Question 53·Medium·Evaluate Statistical Claims: Observational Studies and Experiments
A researcher wants to investigate whether using a standing desk improves students’ ability to concentrate. An announcement is posted at a university asking for volunteers, and 60 students respond. The researcher randomly assigns 30 of the volunteers to use standing desks during a 50-minute study session and 30 to use traditional seated desks. After the session, each student takes a concentration test, and the standing-desk group scores significantly higher than the seated-desk group.
Which conclusion is most supported by the design of this study?
For questions about study conclusions, first identify the design: look for key words like "randomly assigned" (experiment, allows causation) versus "surveyed," "observed," or "chose" (observational, no causation). Next, check who the participants are and how they were selected to see how far you can generalize (only to similar volunteers, to the whole school, or more broadly). Finally, pick the answer that matches both the strength of conclusion allowed (causal vs. associative) and the scope (only participants in this study vs. a wider population), and eliminate options that are either too strong or too broad.
Hints
Look at how participants were assigned to groups
Focus on the sentence that says how the 60 students were split into standing-desk and seated-desk groups. Ask: Were they just observed, or were they randomly assigned?
Think about causation vs. association
Once you know whether this is an experiment or an observational study, decide if it is appropriate to make a causal claim (that one thing causes another) or only a correlational claim (they are just related).

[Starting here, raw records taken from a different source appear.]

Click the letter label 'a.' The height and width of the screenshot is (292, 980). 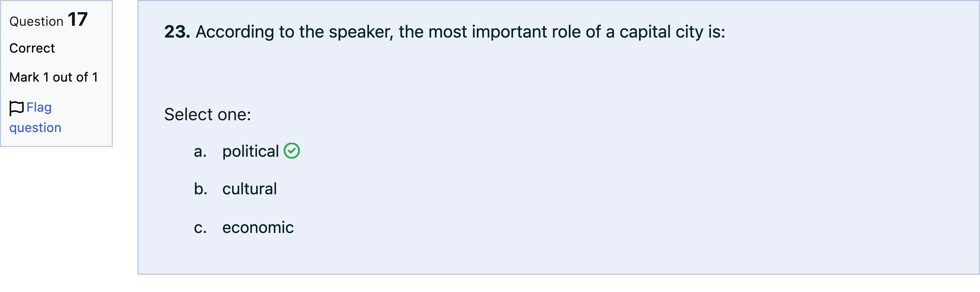tap(200, 152)
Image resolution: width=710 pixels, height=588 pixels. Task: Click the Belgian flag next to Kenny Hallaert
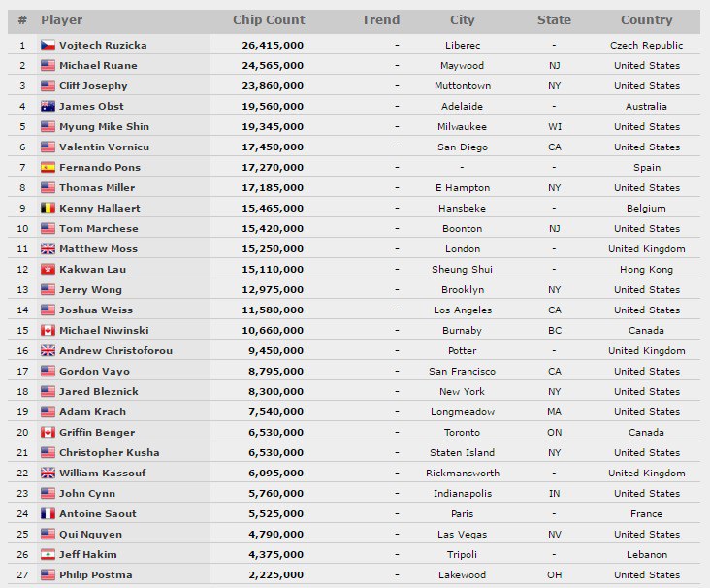(48, 209)
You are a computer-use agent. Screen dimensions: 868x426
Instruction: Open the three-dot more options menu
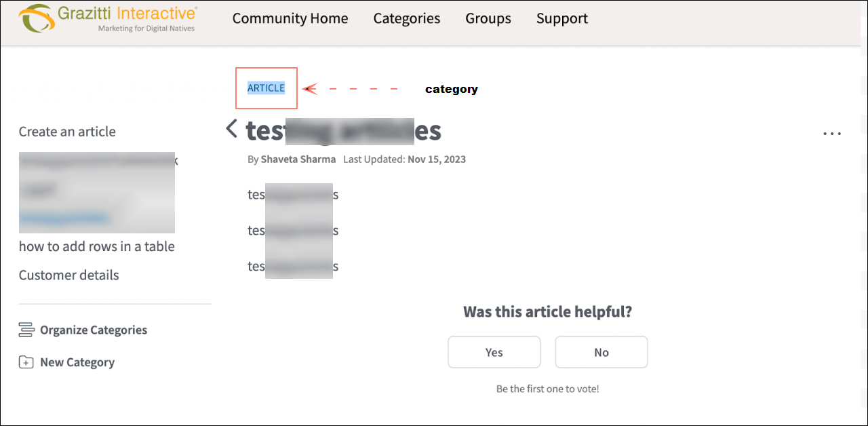point(832,134)
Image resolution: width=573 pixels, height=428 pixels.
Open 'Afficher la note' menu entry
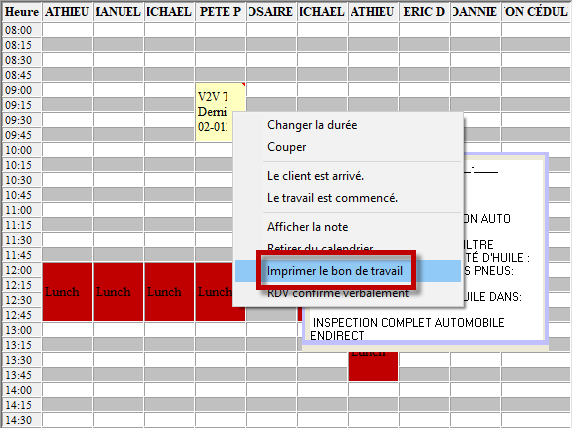click(x=307, y=227)
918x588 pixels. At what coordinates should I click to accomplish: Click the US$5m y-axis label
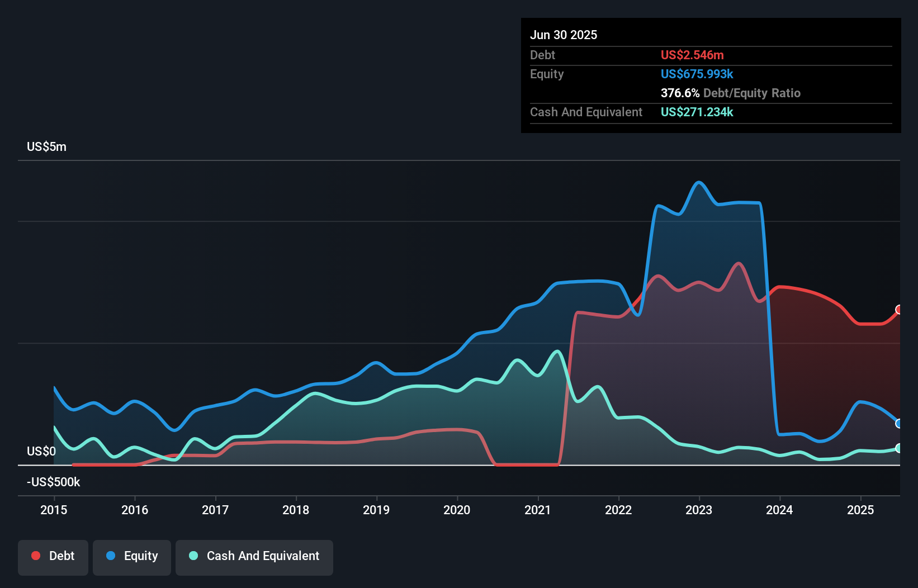coord(47,147)
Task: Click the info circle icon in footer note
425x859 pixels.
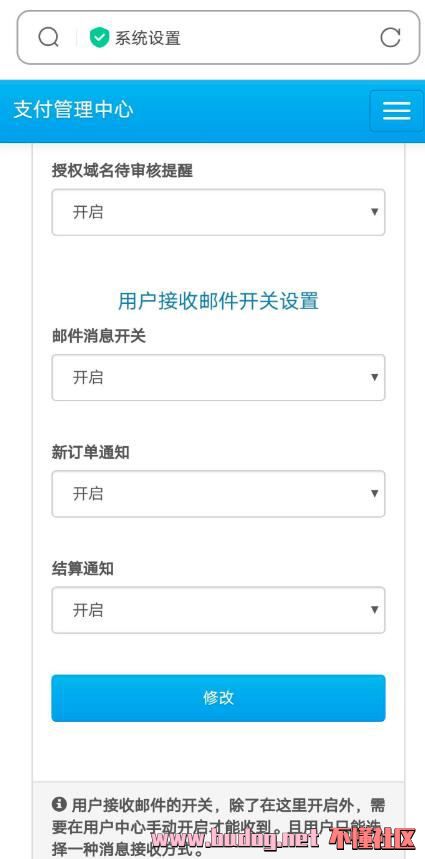Action: (59, 804)
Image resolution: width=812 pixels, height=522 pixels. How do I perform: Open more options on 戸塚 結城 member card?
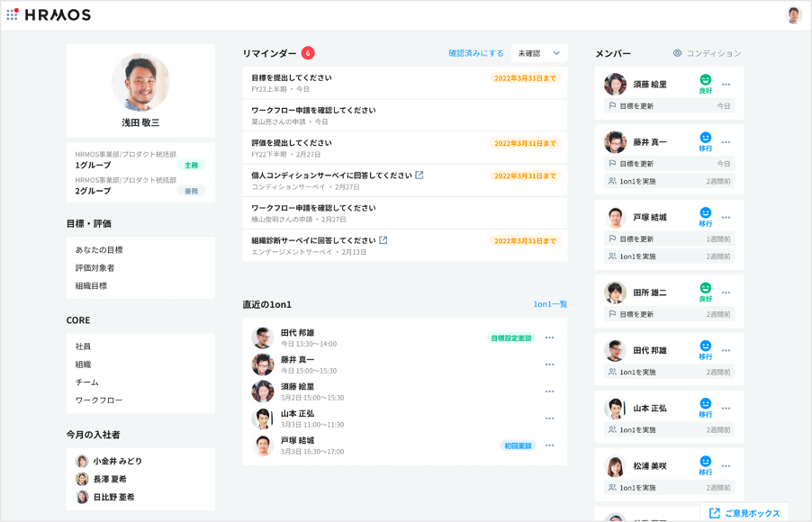click(726, 218)
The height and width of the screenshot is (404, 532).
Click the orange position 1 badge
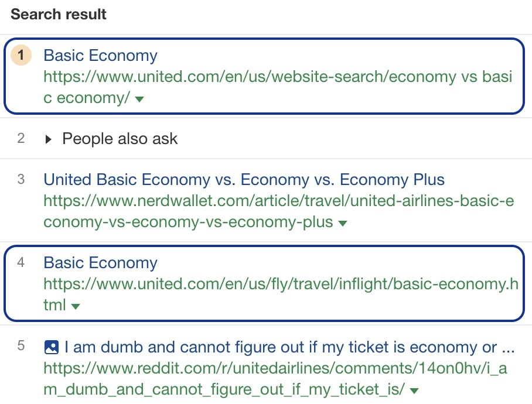click(x=21, y=56)
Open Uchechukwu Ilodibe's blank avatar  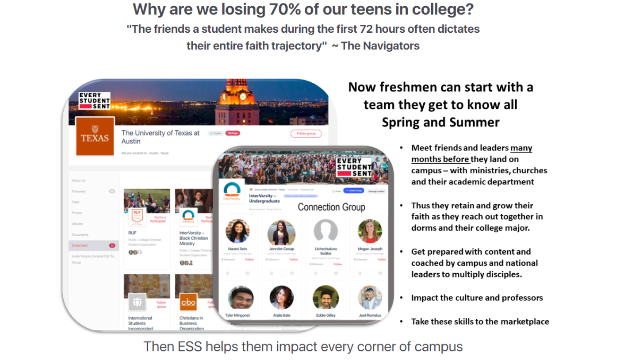pos(326,231)
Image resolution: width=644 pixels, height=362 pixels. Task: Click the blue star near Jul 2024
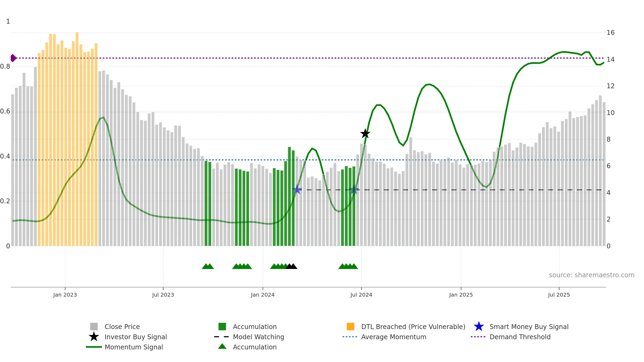tap(354, 190)
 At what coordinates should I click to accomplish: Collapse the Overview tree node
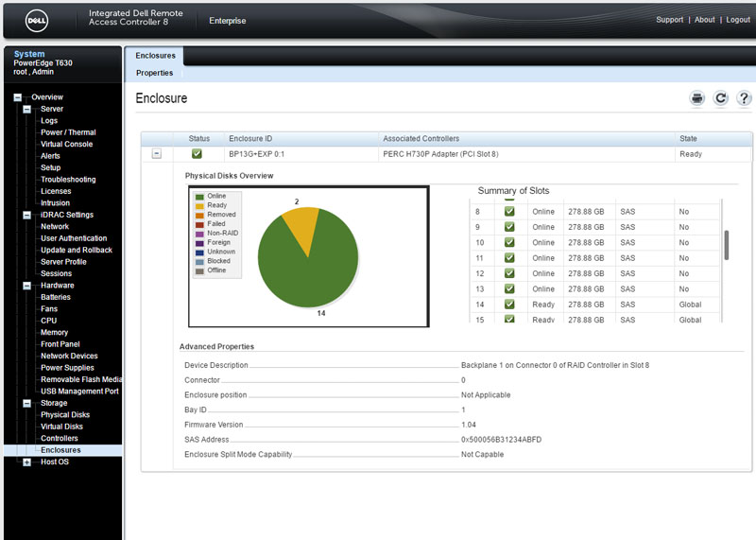coord(18,97)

Consider who the results can represent
The students in the study were volunteers from one university doing a single 50‑minute session. Ask: Is it safe to extend the conclusion to all students at that university, or even all college students?
Match scope and strength of claim
Eliminate choices that either (a) go beyond the specific group and setting of the study, or (b) refuse to make a causal statement even though the design allows it.
Step-by-step Explanation
Identify the type of study
Read how the study was done: 60 students volunteered, and then the researcher randomly assigns 30 to standing desks and 30 to seated desks. Random assignment of subjects to treatments makes this a randomized experiment, not just an observational study.
Decide if causation is allowed
In a randomized experiment, random assignment tends to balance other factors (like prior concentration ability, sleep, etc.) between groups. That means a difference in average test scores between groups can reasonably be attributed to the treatment (standing vs. sitting) for the people in the experiment. So a causal conclusion is allowed within this study.
Decide how far we can generalize
Notice that the participants are volunteers, not a random sample of all students at the university or of all college students. Also, the test is after one 50‑minute study session, not over many sessions or semesters. This limits how far we can generalize: we should not claim results for all university students or all college students, only for the volunteers under these specific conditions.
Match the strongest justified conclusion to an answer choice
We need the choice that (1) allows causation and (2) keeps the claim restricted to the volunteers in this study and this particular session. That is exactly what "Using a standing desk causes the volunteers in this study to concentrate better during the particular session." states, so this is the most supported conclusion.